Zum 01.01.2020 ist das Gesetz zur Entlastung unterhaltsverpflichteter Angehöriger in der Sozialhilfe und in der Eingliederungshilfe (Angehörigen-Entlastungsgesetz) vom 10.12.2019 in Kraft getreten. Mit dem Angehörigen-Entlastungsgesetz werden unterhaltsverpflichtete Eltern und Kinder von Menschen zukünftig entlastet, die Leistungen der Hilfe zur Pflege oder andere Leistungen der Sozialhilfe erhalten. Dies wird insbesondere dadurch bewirkt, dass auf ihr Einkommen zukünftig erst ab einem Jahresbetrag von mehr als 100.000 EUR zurückgegriffen werden kann.

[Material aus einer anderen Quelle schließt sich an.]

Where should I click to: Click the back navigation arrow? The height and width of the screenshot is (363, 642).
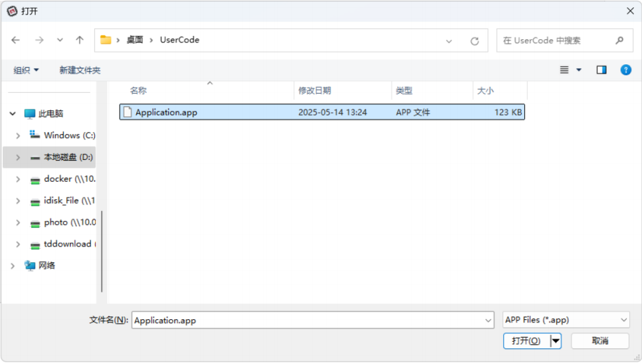pos(16,40)
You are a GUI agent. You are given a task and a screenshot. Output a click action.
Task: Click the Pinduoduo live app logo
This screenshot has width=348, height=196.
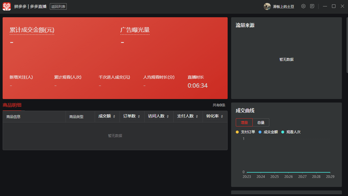pos(7,6)
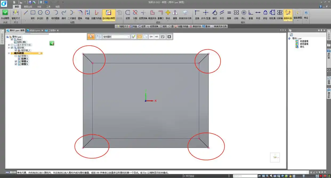This screenshot has height=178, width=331.
Task: Apply the 锁定 lock constraint
Action: coord(265,15)
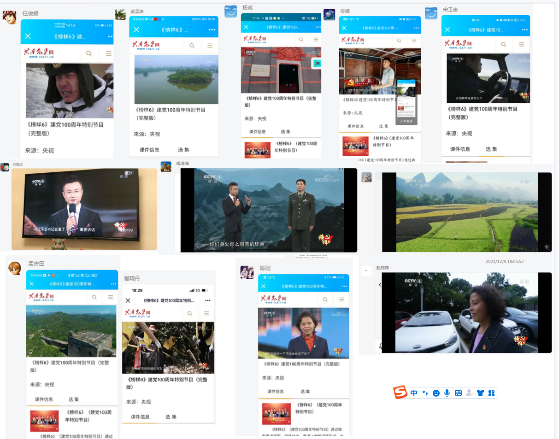
Task: Open 榜样6 red group thumbnail in 杨诚's screenshot
Action: [x=257, y=149]
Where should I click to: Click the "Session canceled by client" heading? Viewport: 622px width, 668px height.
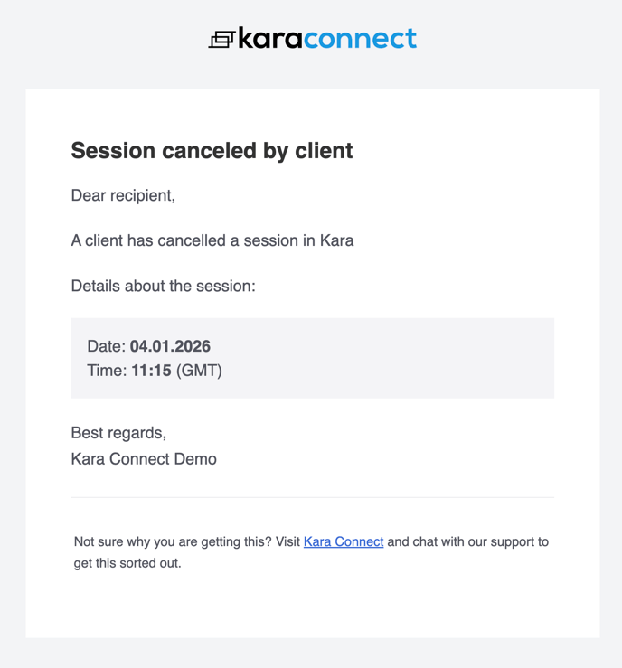pos(212,150)
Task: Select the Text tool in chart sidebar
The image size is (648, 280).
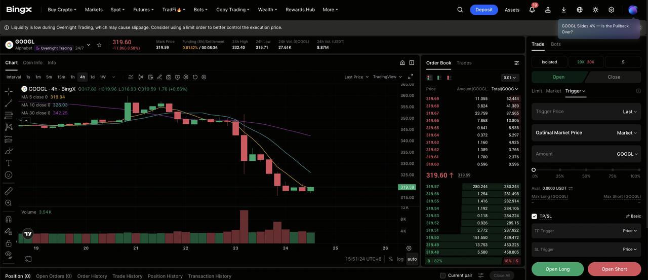Action: [9, 163]
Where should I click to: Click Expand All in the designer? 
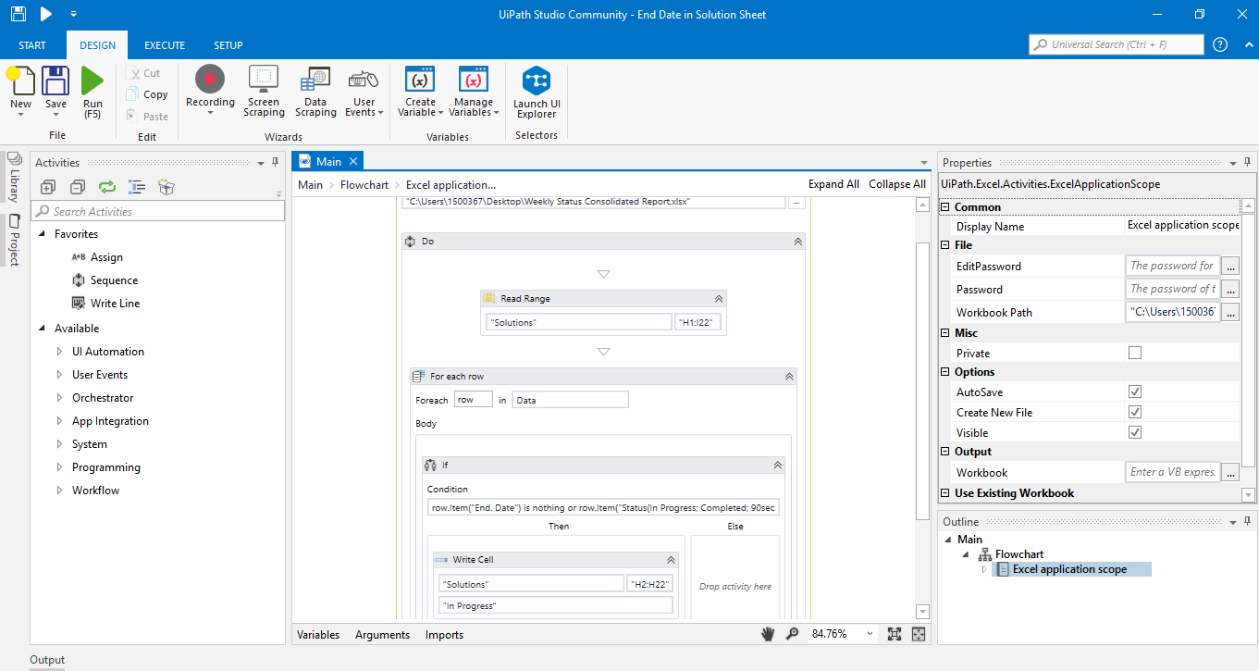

1.2.1 Änderungen durch das Angehörigen-Entlastungsgesetz
Die für den Elternunterhalt relevanten zentralen gesetzlichen Änderungen beziehen sich auf die Vorschriften zum zu berücksichtigenden Einkommen und den Regress (§§ 43, 94 SGB XII). Die Vorschriften sind aus § 43 Abs. 5 und § 94 Abs. 1 SGB XII a. F. in dem neu eigefügten § 94 Abs. 1a SGB XII zusammengefasst. Dort heißt es wörtlich:
"Unterhaltsansprüche der Leistungsberechtigten gegenüber ihren Kindern und Eltern sind nicht zu berücksichtigen, es sei denn, deren jährliches Gesamteinkommen im Sinne des § 16 des Vierten Buches beträgt jeweils mehr als 100 000 Euro (Jahreseinkommensgrenze). Der Übergang von Ansprüchen der Leistungsberechtigten ist ausgeschlossen, sofern Unterhaltsansprüche nach Satz 1 nicht zu berücksichtigen sind. Es wird vermutet, dass das Einkommen der unterhaltsverpflichteten Personen nach Satz 1 die Jahreseinkommensgrenze nicht überschreitet. Zur Widerlegung der Vermutung nach Satz 3 kann der jeweils für die Ausführung des Gesetzes zuständige Träger von den Leistungsberechtigten Angaben verlangen, die Rückschlüsse auf die Einkommensverhältnisse der Unterhaltspflichtigen nach Satz 1 zulassen. Liegen im Einzelfall hinreichende Anhaltspunkte für ein Überschreiten der Jahreseinkommensgrenze vor, so ist § 117 anzuwenden. Die Sätze 1 bis 5 gelten nicht bei Leistungen nach dem Dritten Kapitel an minderjährige Kinder."
Demnach ist der Anspruchsübergang bis zu einem Gesamteinkommen von 100.000 EUR ausgeschlossen. Bei den 100.000 EUR handelt es sich um einen pauschalen Wert, der an dem Bruttoeinkommen anknüpft. Dieser Grenzbetrag gilt für jeden Unterhaltspflichtigen individuell. Eine Addition der Einkommen von Ehe- oder Elternpaaren findet nicht statt.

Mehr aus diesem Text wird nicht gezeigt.